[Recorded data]
━━━

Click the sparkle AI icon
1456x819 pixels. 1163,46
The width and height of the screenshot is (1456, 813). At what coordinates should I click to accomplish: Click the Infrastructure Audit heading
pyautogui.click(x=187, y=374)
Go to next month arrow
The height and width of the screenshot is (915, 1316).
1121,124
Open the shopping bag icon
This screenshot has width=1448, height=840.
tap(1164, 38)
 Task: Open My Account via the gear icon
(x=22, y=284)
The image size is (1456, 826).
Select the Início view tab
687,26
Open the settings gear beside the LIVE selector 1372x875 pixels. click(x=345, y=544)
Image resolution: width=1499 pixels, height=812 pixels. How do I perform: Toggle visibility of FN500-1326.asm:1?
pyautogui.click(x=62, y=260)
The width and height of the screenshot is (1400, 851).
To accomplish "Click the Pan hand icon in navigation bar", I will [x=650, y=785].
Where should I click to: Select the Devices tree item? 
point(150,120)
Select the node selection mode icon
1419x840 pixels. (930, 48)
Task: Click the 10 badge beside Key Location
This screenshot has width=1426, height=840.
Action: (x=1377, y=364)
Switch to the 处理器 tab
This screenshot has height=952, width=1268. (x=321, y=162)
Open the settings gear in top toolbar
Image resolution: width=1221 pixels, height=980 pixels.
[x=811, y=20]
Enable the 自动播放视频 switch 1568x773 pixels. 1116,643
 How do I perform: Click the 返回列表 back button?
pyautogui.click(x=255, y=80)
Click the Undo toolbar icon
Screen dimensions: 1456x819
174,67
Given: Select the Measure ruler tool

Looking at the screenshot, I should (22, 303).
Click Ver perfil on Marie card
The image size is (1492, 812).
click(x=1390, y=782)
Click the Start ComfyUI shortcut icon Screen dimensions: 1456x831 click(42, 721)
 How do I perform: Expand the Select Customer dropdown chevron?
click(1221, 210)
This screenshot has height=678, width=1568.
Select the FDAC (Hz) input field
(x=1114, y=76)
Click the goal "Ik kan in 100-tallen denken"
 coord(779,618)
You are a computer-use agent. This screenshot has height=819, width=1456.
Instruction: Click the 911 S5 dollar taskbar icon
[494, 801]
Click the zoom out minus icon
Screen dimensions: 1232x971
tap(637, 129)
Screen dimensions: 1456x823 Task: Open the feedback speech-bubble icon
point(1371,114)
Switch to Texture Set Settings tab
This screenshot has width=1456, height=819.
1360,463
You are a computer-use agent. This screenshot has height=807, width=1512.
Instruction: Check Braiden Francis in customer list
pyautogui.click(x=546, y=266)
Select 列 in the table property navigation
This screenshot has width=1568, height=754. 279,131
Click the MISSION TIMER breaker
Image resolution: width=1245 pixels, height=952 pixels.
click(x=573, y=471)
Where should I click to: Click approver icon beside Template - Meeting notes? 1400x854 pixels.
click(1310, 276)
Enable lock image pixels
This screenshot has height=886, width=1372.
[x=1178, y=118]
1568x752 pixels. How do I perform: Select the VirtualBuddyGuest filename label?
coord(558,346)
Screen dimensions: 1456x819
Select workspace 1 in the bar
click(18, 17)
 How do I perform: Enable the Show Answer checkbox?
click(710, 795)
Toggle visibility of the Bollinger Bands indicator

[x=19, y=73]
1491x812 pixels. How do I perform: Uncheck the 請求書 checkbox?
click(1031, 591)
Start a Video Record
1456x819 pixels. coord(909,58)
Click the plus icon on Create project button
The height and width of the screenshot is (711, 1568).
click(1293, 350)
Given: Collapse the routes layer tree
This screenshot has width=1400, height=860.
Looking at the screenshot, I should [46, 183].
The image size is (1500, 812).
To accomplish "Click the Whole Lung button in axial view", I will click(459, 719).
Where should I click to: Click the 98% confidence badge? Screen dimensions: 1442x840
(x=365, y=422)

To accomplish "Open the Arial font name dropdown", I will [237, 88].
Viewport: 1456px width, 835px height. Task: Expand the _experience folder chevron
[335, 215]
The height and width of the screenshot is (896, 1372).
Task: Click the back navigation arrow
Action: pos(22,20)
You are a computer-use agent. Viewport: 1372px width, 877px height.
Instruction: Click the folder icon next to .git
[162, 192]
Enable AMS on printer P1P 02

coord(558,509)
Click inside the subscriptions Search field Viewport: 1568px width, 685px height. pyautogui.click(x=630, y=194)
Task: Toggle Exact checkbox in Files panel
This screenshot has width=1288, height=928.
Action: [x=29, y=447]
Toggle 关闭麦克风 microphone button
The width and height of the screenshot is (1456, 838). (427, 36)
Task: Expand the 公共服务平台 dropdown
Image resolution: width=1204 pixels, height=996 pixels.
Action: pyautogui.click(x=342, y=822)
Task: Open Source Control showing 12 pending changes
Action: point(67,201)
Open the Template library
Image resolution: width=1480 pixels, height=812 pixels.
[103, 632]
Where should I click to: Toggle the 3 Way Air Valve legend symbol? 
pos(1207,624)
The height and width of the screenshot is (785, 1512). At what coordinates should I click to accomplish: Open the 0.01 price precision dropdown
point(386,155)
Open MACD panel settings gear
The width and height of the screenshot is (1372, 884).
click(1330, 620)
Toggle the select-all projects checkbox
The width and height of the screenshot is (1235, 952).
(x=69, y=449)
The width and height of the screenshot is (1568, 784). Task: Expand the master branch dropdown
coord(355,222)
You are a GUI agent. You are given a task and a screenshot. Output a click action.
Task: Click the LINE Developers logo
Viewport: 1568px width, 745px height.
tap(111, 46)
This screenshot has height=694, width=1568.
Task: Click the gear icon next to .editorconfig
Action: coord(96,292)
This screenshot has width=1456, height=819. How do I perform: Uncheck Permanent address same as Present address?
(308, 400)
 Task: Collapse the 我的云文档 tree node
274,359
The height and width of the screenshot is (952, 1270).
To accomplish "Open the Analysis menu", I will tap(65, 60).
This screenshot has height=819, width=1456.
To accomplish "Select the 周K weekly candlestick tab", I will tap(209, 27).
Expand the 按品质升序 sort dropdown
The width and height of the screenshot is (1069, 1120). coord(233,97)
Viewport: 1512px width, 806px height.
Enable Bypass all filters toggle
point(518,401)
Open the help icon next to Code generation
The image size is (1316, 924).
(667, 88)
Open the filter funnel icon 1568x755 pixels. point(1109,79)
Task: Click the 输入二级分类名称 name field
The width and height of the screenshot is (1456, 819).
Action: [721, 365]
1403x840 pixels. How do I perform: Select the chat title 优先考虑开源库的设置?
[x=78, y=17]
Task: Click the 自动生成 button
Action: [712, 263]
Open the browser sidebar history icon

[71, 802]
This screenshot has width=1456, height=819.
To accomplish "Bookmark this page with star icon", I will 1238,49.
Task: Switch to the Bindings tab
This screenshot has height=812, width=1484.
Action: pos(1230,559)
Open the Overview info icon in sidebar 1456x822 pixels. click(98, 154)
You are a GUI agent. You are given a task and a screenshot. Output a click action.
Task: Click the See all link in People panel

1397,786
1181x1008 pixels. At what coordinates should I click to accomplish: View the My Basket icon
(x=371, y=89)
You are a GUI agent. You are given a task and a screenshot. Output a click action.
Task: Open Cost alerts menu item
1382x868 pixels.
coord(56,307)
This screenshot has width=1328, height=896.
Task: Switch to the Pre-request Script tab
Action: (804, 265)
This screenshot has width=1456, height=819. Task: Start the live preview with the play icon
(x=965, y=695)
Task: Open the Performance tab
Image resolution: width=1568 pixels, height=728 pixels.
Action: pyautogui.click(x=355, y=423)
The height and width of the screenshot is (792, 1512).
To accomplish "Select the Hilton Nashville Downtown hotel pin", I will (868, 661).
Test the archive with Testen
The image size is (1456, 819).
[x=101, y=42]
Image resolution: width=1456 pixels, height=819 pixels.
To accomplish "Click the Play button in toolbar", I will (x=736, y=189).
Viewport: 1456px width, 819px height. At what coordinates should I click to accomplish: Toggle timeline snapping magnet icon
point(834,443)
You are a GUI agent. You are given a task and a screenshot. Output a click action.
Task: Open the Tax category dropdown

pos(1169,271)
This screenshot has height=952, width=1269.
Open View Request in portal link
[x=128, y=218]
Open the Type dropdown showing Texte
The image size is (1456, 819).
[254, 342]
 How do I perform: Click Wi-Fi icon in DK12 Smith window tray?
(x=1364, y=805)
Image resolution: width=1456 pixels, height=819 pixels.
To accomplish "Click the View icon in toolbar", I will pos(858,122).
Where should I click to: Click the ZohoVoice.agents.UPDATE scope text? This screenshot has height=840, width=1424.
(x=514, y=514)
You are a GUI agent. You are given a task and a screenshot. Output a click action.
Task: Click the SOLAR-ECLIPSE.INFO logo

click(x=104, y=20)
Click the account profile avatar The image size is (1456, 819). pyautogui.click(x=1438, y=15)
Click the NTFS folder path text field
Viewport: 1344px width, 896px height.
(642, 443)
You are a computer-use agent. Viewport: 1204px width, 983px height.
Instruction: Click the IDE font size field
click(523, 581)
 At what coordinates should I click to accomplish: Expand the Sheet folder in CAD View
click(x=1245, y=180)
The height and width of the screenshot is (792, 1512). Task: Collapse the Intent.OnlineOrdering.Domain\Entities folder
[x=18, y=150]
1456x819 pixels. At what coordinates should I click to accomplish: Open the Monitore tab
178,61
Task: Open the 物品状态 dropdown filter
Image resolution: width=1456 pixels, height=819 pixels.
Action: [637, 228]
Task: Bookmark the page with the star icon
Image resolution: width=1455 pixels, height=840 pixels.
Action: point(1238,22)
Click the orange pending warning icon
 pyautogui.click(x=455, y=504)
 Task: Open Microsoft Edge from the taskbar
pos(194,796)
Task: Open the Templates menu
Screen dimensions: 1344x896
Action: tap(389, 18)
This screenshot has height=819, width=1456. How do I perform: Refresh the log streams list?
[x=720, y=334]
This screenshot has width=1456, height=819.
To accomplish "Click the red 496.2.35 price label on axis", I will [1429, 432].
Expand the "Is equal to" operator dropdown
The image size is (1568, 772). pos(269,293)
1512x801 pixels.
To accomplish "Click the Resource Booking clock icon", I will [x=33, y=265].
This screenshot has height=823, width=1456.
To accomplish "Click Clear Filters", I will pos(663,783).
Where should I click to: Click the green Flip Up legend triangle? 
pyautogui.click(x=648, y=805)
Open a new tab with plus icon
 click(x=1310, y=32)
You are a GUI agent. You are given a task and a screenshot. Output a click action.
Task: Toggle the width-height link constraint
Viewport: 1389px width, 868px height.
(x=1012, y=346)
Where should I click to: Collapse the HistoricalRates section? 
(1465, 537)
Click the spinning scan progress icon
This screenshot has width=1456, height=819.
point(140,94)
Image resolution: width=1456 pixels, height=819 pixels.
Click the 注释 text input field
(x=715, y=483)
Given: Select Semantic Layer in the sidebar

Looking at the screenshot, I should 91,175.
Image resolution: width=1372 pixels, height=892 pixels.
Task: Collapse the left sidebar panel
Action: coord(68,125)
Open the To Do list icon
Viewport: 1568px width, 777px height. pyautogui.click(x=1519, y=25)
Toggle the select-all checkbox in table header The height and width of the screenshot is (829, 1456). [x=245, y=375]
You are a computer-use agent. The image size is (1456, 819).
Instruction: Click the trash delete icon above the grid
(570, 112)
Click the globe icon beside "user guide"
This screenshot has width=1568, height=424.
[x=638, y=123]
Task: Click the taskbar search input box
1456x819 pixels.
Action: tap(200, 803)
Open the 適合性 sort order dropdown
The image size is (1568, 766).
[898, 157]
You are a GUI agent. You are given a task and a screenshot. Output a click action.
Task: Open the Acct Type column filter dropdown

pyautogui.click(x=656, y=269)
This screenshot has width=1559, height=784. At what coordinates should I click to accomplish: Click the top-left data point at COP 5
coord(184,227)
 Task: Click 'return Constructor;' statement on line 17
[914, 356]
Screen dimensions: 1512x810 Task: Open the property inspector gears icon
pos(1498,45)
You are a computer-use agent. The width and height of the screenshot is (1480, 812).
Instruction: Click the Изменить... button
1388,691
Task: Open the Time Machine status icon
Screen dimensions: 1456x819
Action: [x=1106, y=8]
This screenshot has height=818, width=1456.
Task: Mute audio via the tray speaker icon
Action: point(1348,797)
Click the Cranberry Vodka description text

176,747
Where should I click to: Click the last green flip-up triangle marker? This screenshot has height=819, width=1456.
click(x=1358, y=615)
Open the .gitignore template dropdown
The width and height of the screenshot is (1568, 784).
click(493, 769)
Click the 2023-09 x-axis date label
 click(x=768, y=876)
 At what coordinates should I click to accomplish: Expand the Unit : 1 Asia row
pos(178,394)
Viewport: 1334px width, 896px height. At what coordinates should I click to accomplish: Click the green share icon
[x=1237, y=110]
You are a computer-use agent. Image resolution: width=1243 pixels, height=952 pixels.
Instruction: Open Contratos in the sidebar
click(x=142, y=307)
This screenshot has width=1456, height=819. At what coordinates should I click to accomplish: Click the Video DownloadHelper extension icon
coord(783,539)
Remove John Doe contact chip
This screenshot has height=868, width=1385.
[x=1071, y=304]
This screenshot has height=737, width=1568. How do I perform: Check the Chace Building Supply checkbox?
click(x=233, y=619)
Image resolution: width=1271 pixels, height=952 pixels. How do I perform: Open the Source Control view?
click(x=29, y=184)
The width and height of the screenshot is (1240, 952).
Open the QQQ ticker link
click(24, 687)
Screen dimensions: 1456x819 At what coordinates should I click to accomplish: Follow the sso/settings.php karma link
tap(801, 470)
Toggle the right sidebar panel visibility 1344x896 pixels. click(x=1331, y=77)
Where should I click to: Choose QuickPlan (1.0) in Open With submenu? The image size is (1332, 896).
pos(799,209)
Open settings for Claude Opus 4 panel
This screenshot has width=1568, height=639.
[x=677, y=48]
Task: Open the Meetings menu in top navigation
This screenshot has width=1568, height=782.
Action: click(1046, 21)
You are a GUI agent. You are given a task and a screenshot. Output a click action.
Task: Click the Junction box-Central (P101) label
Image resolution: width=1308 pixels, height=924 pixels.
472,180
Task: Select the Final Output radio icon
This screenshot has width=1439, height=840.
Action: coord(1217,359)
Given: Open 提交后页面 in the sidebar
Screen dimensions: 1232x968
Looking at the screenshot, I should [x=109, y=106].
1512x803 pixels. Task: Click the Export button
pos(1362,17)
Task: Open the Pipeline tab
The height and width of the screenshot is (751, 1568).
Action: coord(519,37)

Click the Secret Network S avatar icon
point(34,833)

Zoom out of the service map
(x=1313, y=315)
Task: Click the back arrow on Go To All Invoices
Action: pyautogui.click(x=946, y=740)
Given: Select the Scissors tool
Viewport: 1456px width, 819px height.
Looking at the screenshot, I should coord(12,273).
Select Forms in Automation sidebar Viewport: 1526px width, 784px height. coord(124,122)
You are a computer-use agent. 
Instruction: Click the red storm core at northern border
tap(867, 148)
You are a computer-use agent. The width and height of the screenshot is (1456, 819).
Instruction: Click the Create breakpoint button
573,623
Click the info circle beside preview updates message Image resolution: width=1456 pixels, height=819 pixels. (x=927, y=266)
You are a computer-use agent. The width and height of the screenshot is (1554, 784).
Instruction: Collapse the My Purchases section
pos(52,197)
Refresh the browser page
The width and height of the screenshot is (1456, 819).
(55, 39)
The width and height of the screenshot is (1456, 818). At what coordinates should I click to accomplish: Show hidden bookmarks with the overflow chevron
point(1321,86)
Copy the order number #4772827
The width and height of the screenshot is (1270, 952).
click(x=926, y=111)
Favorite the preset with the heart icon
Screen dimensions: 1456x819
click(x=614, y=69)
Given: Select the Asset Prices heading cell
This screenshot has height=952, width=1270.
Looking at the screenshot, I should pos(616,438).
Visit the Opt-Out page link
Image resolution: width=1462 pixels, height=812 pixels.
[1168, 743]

━━━

▶ _TASK DESCRIPTION_
Each line above, from the one that contains "Image resolution: width=1462" to the last line of the records, should be repeated exactly. Leave out all others.

▶ _SOLUTION FOR THIS EXERCISE_
Image resolution: width=1462 pixels, height=812 pixels.
[1168, 743]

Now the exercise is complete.